[WORKING DATA Boundary: Start]

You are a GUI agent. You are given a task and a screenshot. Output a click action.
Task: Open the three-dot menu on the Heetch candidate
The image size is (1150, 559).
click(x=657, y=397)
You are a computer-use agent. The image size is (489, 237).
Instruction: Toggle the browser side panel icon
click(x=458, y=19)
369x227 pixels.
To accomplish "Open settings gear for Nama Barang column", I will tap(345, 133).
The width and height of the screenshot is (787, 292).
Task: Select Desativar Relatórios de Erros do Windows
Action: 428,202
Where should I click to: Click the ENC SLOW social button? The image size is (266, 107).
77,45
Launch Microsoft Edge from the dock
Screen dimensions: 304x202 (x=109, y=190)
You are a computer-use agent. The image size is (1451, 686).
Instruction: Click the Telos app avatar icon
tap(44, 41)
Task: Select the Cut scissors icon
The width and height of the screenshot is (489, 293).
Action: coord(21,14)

[WORKING DATA Boundary: End]
[WORKING DATA Boundary: Start]

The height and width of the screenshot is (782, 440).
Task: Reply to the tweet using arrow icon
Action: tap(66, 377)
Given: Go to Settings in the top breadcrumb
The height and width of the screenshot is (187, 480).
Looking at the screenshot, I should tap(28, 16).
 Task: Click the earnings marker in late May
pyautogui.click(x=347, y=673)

[WORKING DATA Boundary: End]

TASK BRIEF: Copy out each line of the listing that contains the word "computer".

ANSWER SECTION:
You are a computer-use agent. The image size is (489, 237).
You are a computer-use agent. The image size is (1451, 686).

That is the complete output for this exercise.